9 AI Search Engines to Know

Artificial intelligence is shaking up the online search experience.

Written by Ellen Glover
Published on Jun. 24, 2024
9 AI Search Engines to Know
Image: Shutterstock

Generative AI has transformed online search, introducing a new generation of search engines that answer questions with short overviews rather than the conventional list of blue links. Industry leaders like Google and Bing are swiftly integrating AI across their platforms, striving to keep pace with rising stars like Perplexity and You.com. But the full potential of the AI-powered search engine is still unfolding, offering both great promise and serious risks.

Top AI Search Engines

  • Google
  • Bing
  • Perplexity
  • Brave Search
  • You.com

What Is an AI Search Engine?

AI search engines use artificial intelligence — specifically, methods like natural language processing (NLP) and machine learning — to better interpret context and understand the user intent behind each search query, with the goal of delivering more relevant results. In practice, that looks like generating concise, plain-language summaries of information gathered from across the web, in addition to — or instead of — pointing users to different websites.

“It’s not giving you links on a page,” digital marketing consultant Jordan Stevens told Built In. “It’s giving you one single answer.”

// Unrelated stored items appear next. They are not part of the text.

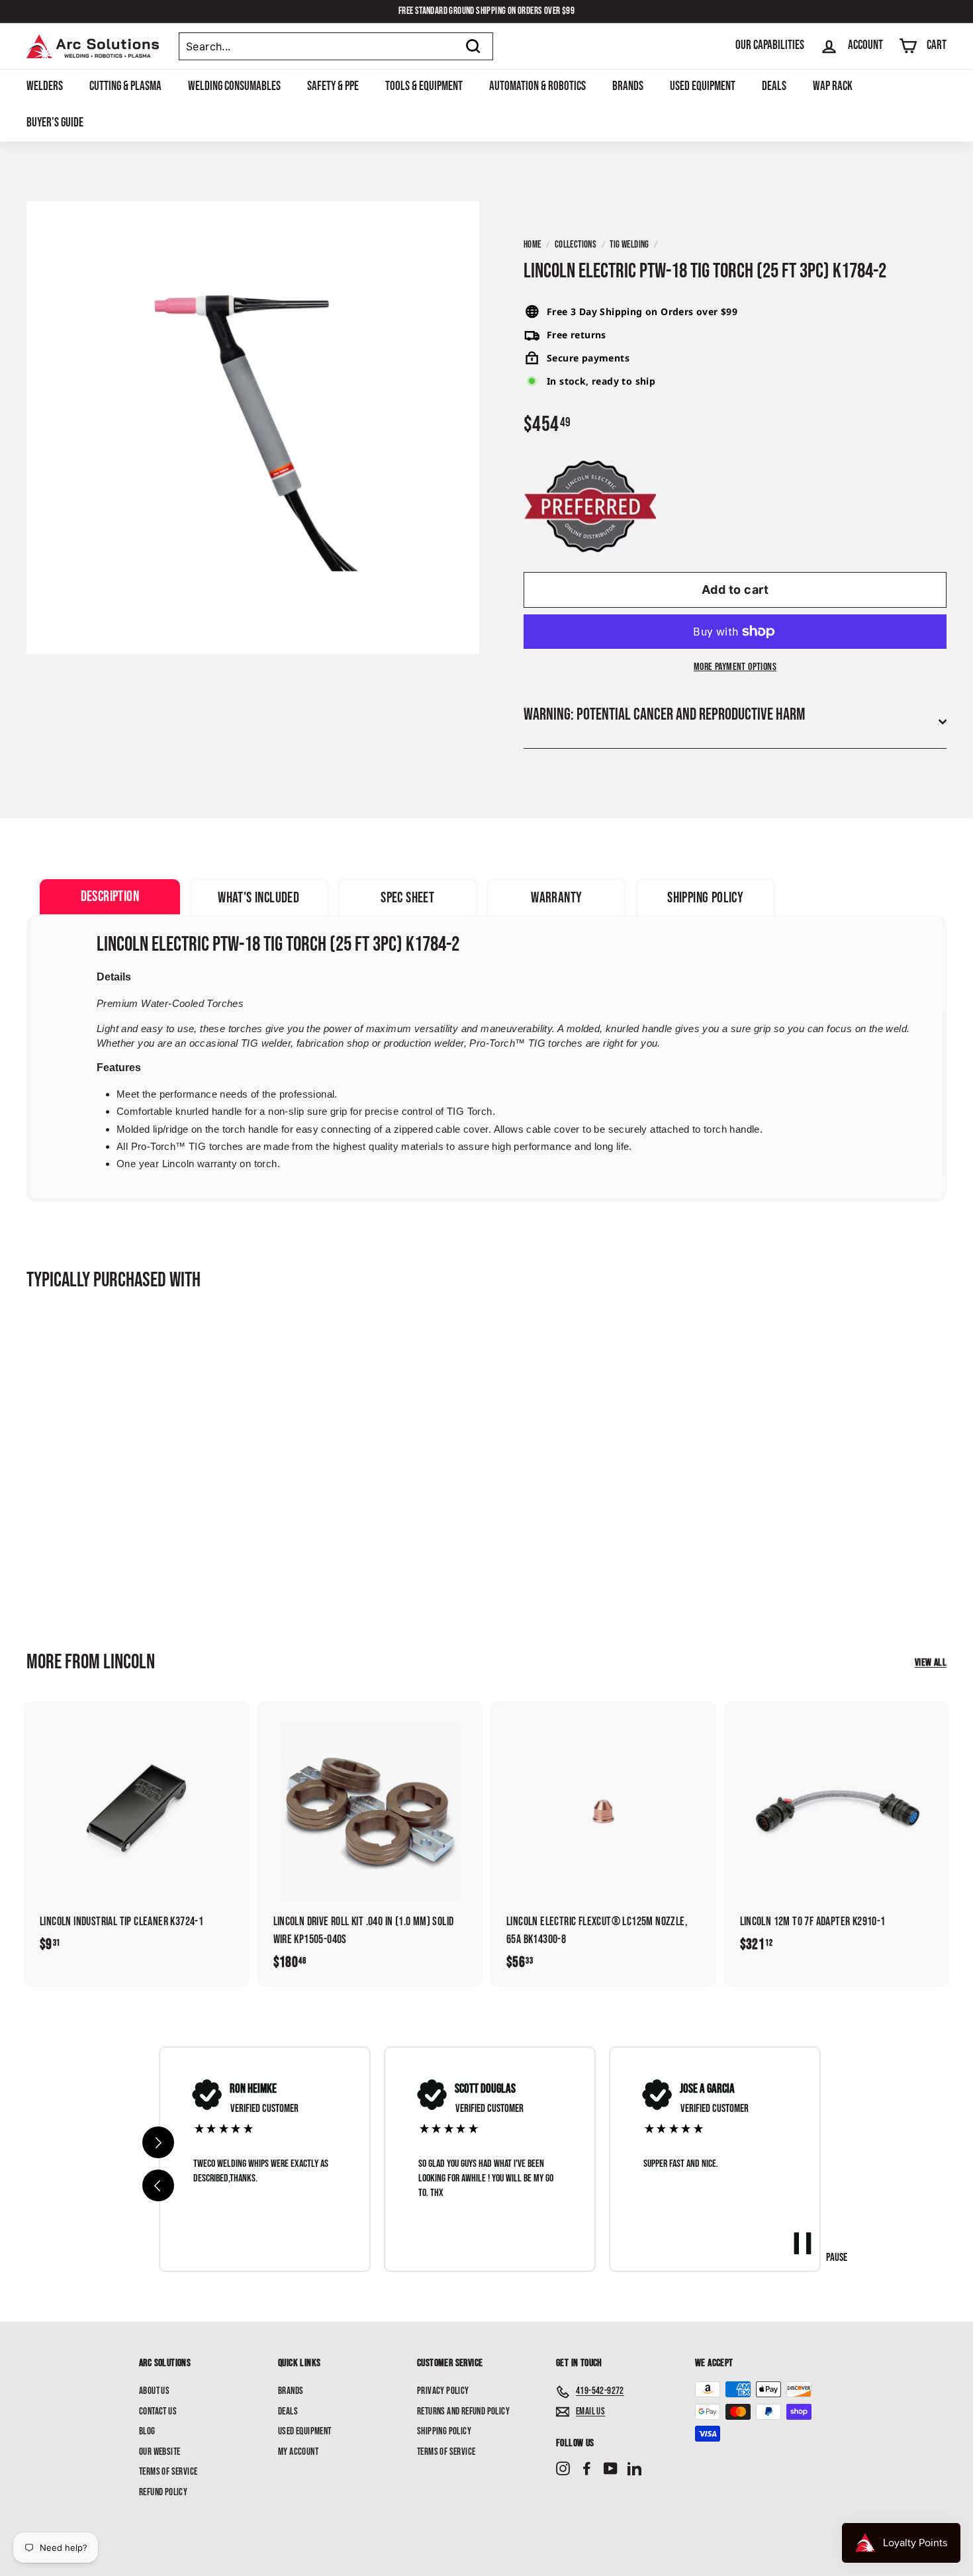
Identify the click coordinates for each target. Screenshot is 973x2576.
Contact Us (158, 2411)
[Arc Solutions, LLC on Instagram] (563, 2469)
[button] (158, 2185)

AI search engines resemble AI chatbots: They’re conversational and can answer questions in a fluent, human-like way. But unlike most chatbots, AI search engines have real-time access to the internet, allowing them to provide more comprehensive and current information. This positions them as a challenger to not only the incumbents, but also popular chatbots like ChatGPT.

 

9 AI Search Engines to Know

1. Google

Google is the most popular search engine in the world, controlling about 90 percent of the search market. The company began overhauling its site in 2023, and has since implemented artificial intelligence into virtually every part of its search process, using its Gemini model. Google’s AI Overviews provide an AI-generated summary of several of the top search results on the page, giving users a general sense of the answer to their query, along with links to resources for additional information. And Google’s planning tool can create anything from a meal plan to a vacation itinerary based on a single query; it even uses Gemini to populate and organize users’ search results on the page.

Price: Free

2. Bing

Bing is the second-most-popular search engine behind Google, accounting for nearly 4 percent of total search volume globally. Developed by Microsoft, Bing is powered by OpenAI’s GPT-4 large language model (LLM). In addition to its standard text-, voice- and image-based search capabilities, the platform comes with a conversational chat feature called Copilot, where users can ask questions and get detailed, human-like responses in return, plus line-by-line article citations. Copilot also comes with a vacation-planning feature, a cooking assistant, an AI image generator and a tool that answers fitness-related questions.

Price: Free

3. Perplexity

Launched in 2022, Perplexity provides AI-generated summaries of search results, with links to sources in a panel at the top and a list of follow-up questions at the bottom — similar to Google’s “people also ask” feature. It also allows users to narrow their search to a specific set of sources, like YouTube videos or Reddit posts. Perplexity’s free version runs on OpenAI’s GPT-3.5 LLM and its own AI model. Users who upgrade to the Pro version can choose between several other models too, including GPT-4 and Anthropic’s Claude 3

Price: Free, with a more advanced Pro version available for $20/month.

4. Brave Search

Brave Search is marketed to privacy-conscious users, as it does not collect any personal information or search history. Like many other AI search engines, Brave Search provides quick, AI-generated insights in response to any natural language query, but it doesn’t rely on major search engines like Google or Bing to do so. Instead, the company says its answers are based on its own independent search index, claiming that this removes the “bias” and “censorship” that can come with “big tech’s SEO spam.” While Brave Search is free to use on any web browser, it also offers its own free companion browser that blocks trackers from collecting users’ data across the web.

Price: Free

5. You.com

You.com says it’s the first search engine to integrate a consumer-facing LLM with real-time access to the internet, and that it was also the first to introduce multimodal chat capabilities to its interface. The platform functions more as an AI assistant than a standard search engine, and it comes in several different “modes,” ranging from Smart (for quick tasks like web searches and content creation) to Create (for image generation). It also offers a Private mode, where it doesn’t store users’ search activity or IP address.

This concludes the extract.